── Quoted text ──

If you are only interested in the results, please jump to the section Damaged Logging.

Installation

git clone [email protected]:HokageM/DamagedLoggingAnalyzer.git
cd DamagedLoggingAnalyzer
pip install .

Usage

Commandline

usage: damaged_logg_analyzer [-h] [--version] [--calculate-most-dangerous-reasons] [--plot-reason-dependencies] [--plot-owner-dependencies] [--plot-temporal-dependencies-all] [--predict]
                             [--out-dir OUT_DIR]
                             CSV

Analyzes the data about damaged wood from the CSV file.

positional arguments:
  CSV                   Path to the CSV containing the statistic.

options:
  -h, --help            show this help message and exit
  --version             show program's version number and exit
  --calculate-most-dangerous-reasons
                        Calculates the most dangerous reasons for each specie.
  --plot-reason-dependencies
                        Create combined plots for each specie and owner combinations for all reasons. Plots will be saved in: output-path/Specie/all_reasons/Owner/plot.png.
  --plot-owner-dependencies
                        Create combined plots for each specie and reason combinations for all owners. Plots will be saved in: output-path/Specie/Reason/all_owners/plot.png.
  --plot-temporal-dependencies-all
                        Create plots for temporal dependencies for each specie, reason and owner combination. Plots will be saved in: output-path/Specie/Reason/Owner/plot.png. Note: use --plot-
                        owner-dependencies and --plot-reason-dependencies.
  --predict             Estimates a death count function using Polynomial Regression with K-Fold Cross Validation to predict the numbers for the year 2024. Plots will be saved in: output-
                        path/Prediction_2024/Specie/Reasons/Owner/plot.png.Note: will created a new model for every specie, reason and owner combination.
  --out-dir OUT_DIR     Output directory for the plots.

Library

The following classes are available:

from damagedlogginganalyzer.DamagedLoggingAnalyzer import DamagedLoggingAnalyzer
from damagedlogginganalyzer.CSVAnalyzer import CSVAnalyzer
from damagedlogginganalyzer.Plotter import Plotter
from damagedlogginganalyzer.WoodOracle import WoodOracle
from damagedlogginganalyzer.Oracle import Oracle

The classes CSVAnalyzer and Oracle are independent of this project and can be used for other projects. Moreover, the classes DamagedLoggingAnalyzer, WoodOracle and Plotter are specific for this project / data set.

Damaged Logging

Note: You can optionally read the notebook story_of_this_project.ipynb to have an interactive experience with the project.

What is the dataset about?

The dataset contains statistics on forest wood harvesting due to various damages in Germany, listed by year, type of wood species groups, and ownership types of forests.

Each entry specifies the volume of wood harvested (in cubic meters) due to different causes such as wind/storm, snow/ice damage, insects, drought, and other reasons.

───
── Records for this exercise ──

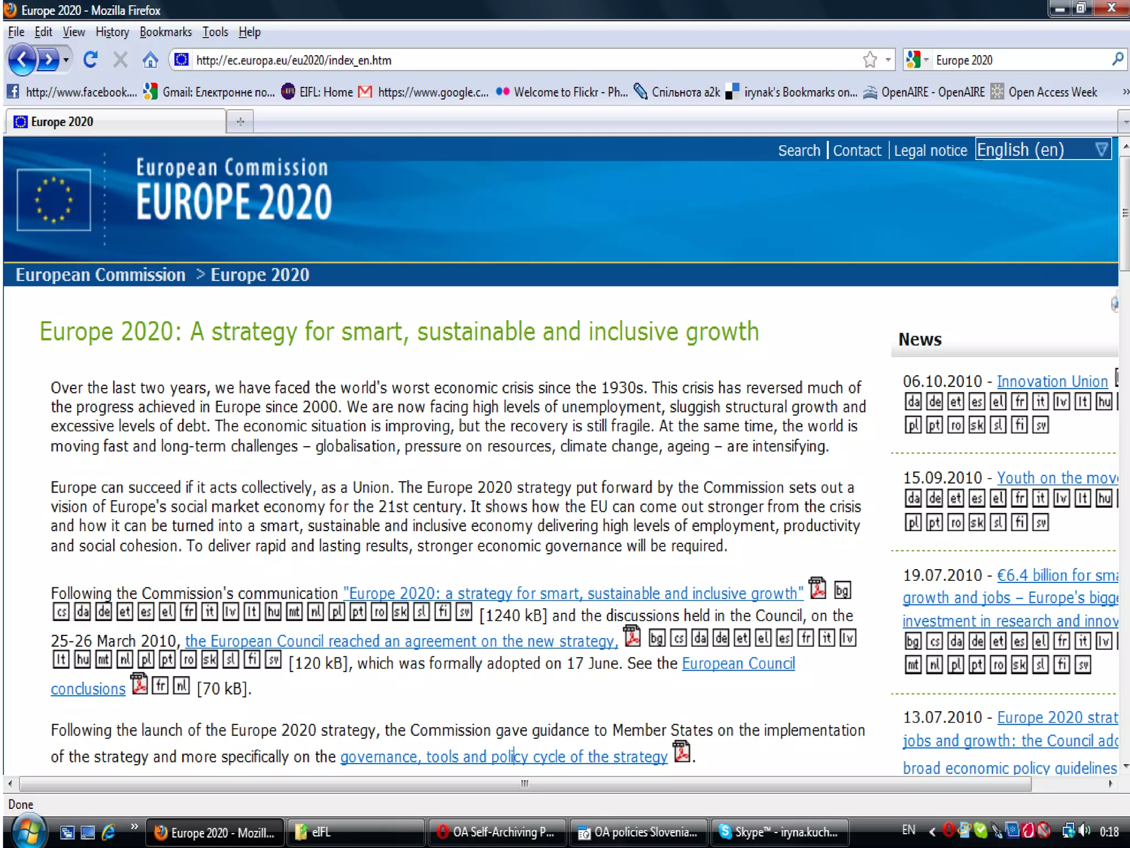Open the Tools menu
The height and width of the screenshot is (848, 1130).
[x=215, y=32]
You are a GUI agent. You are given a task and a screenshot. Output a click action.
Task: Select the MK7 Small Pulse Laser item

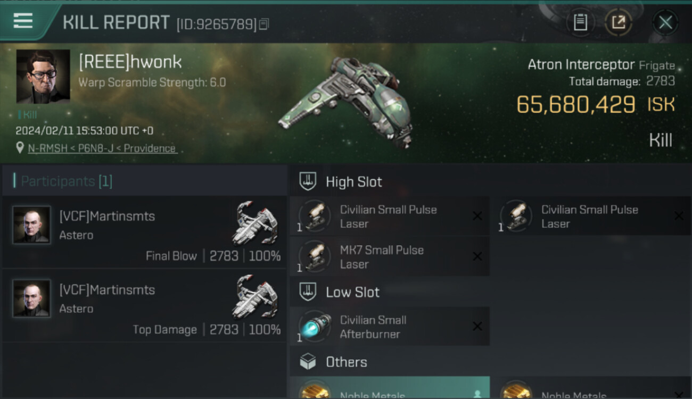pyautogui.click(x=390, y=257)
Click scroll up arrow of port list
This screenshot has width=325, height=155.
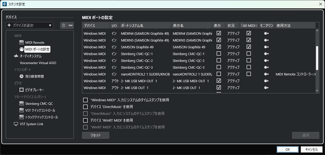point(317,31)
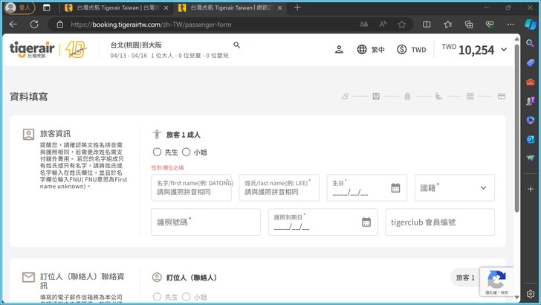Open the birthday calendar picker icon

coord(395,188)
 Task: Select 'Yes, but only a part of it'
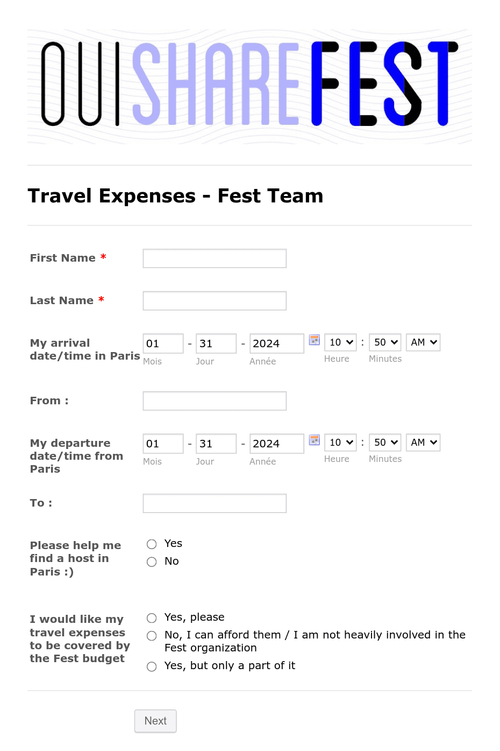(152, 666)
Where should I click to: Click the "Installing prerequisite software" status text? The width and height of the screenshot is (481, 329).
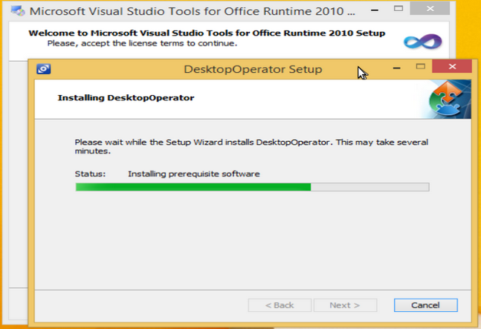click(193, 174)
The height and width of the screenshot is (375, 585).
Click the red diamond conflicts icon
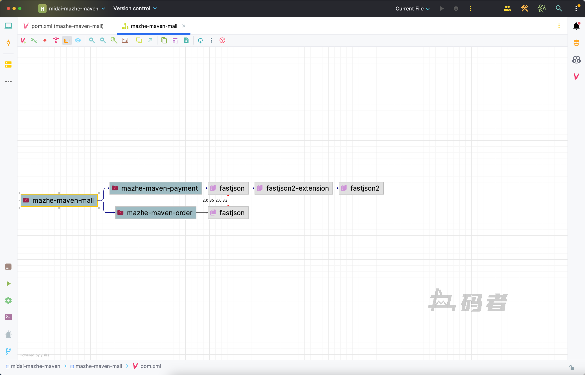coord(45,40)
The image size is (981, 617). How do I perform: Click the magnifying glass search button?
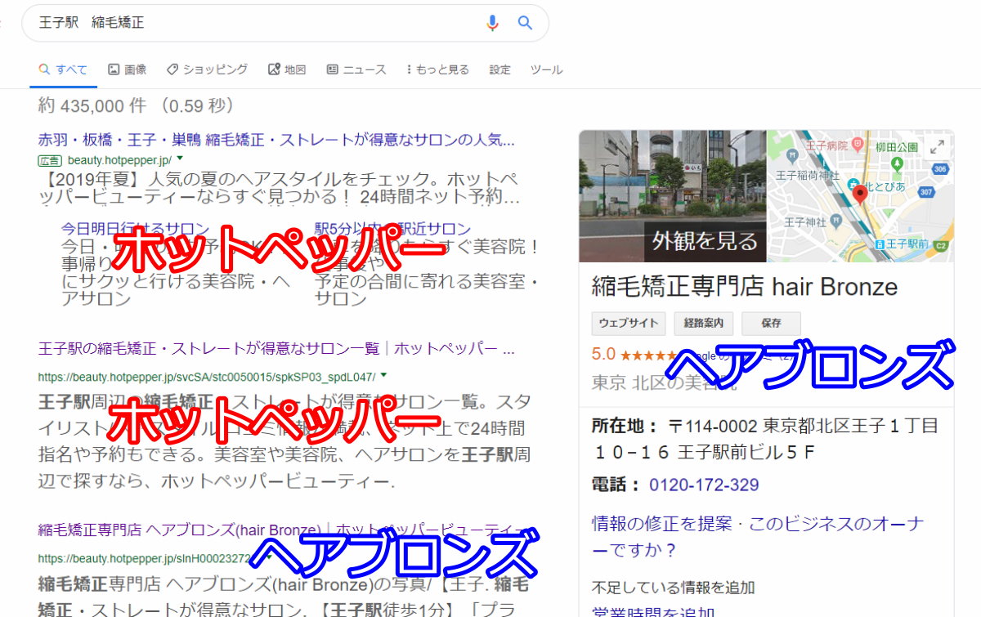click(x=525, y=23)
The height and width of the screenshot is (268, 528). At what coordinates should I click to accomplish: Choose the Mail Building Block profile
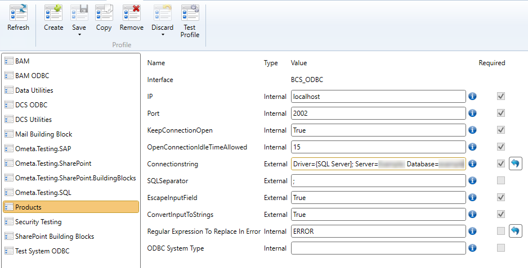[43, 134]
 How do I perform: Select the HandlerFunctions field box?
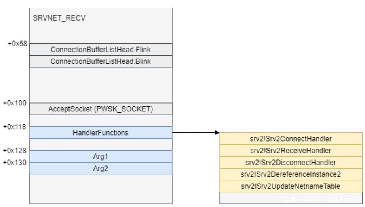pos(101,133)
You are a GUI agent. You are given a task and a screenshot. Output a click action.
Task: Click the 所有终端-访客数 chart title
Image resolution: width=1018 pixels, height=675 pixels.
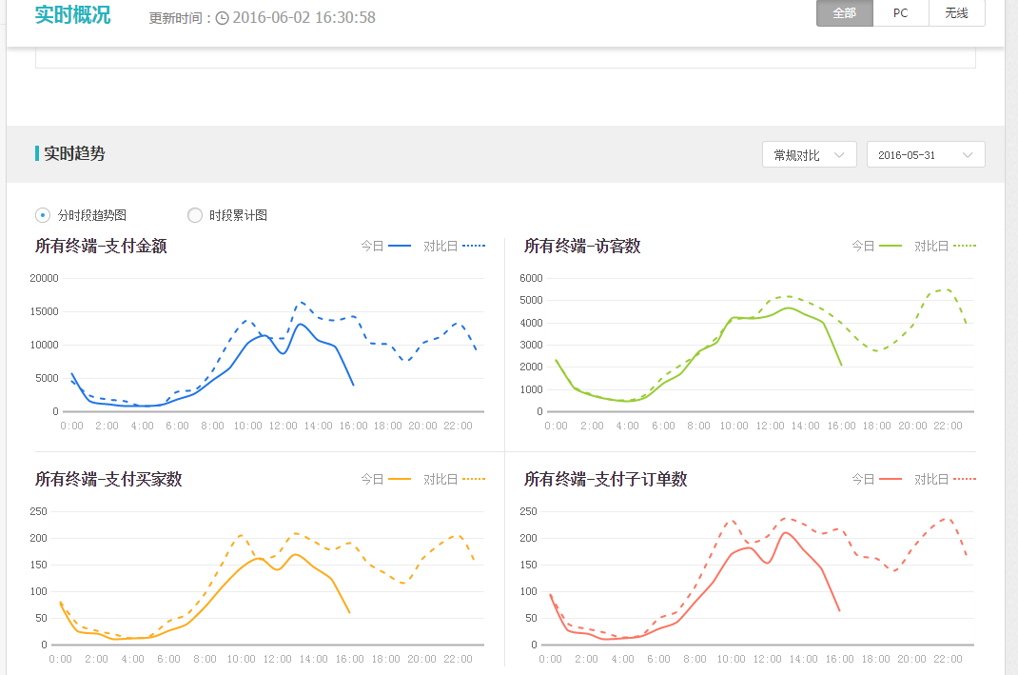coord(582,247)
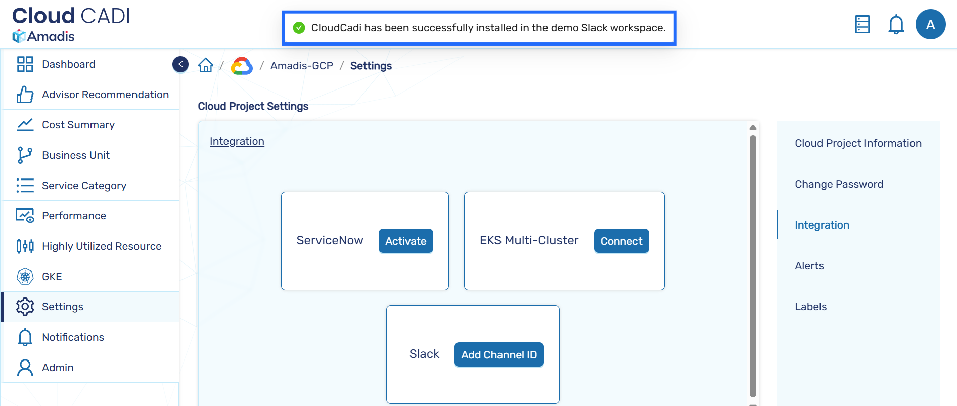The height and width of the screenshot is (406, 957).
Task: Open the Change Password tab
Action: coord(839,184)
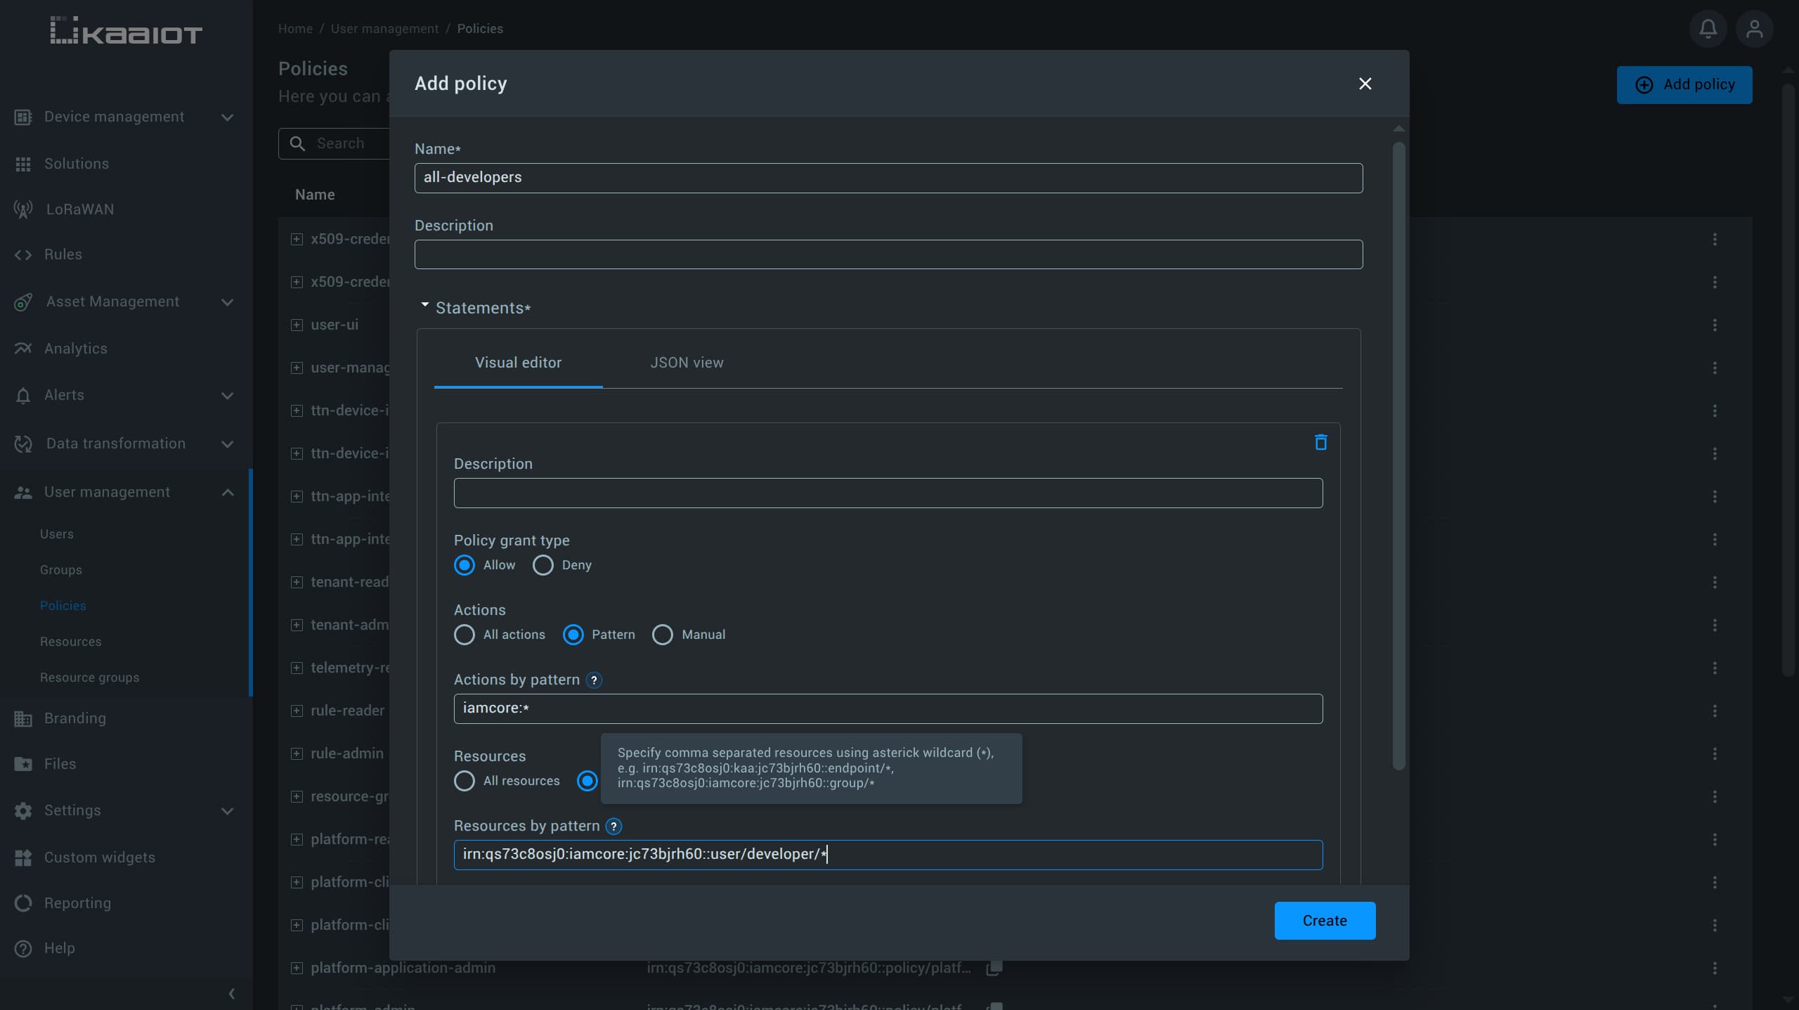Switch to the JSON view tab
Viewport: 1799px width, 1010px height.
pos(687,363)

───

## Set task A
Write the records as a JSON list of strings, one string per line, from the line with "The image size" through the end of the records. Skip blank lines and leave out the pictures.
## Set task B
Extend the text about the Damaged Logging Analyzer project from the point where it stops.

## Result A
[
  "The image size is (981, 617). How do I perform: Click the magnifying glass search button?",
  "click(x=525, y=23)",
  "The height and width of the screenshot is (268, 528). At what coordinates should I click to accomplish: Choose the Mail Building Block profile",
  "[43, 134]",
  " How do I perform: Select the HandlerFunctions field box?",
  "pos(101,133)",
  "You are a GUI agent. You are given a task and a screenshot. Output a click action.",
  "Task: Click the 所有终端-访客数 chart title",
  "Image resolution: width=1018 pixels, height=675 pixels.",
  "coord(582,247)",
  "The height and width of the screenshot is (406, 957).",
  "Task: Open the Change Password tab",
  "Action: coord(839,184)",
  "Switch to the JSON view tab",
  "Viewport: 1799px width, 1010px height.",
  "pos(687,363)"
]

## Result B
Why is this dataset interesting?

Here are some interesting aspects and potential questions, which could explore using this data:

Temporal Trends: How has the damage-caused wood harvesting changed over the years? Are there increasing trends in certain types of damage like drought or insects, possibly linked to climate change? How will the year 2024 look like in terms of the volume of wood harvested due to different causes?

Damage Types: Which type of damage causes the most wood harvesting? How do different types of forests compare in their vulnerability to specific damage types?

Forest Management: Are there noticeable differences in wood harvesting due to damage across different forest ownership types (e.g., state-owned vs. privately-owned forests)? This could reflect different management practices and their effectiveness.

Potential Questions (will not be answered in this project):

Impact of Extreme Weather: Are there particular years with exceptionally high damage that could be correlated to extreme weather events or climate anomalies?

Economic and Ecological Impact: What might be the economic impact of these losses? How might these harvesting activities due to damages impact the ecological balance and biodiversity in these forests?

Temporal Trends

Question: How has the damage-caused wood harvesting changed over the years?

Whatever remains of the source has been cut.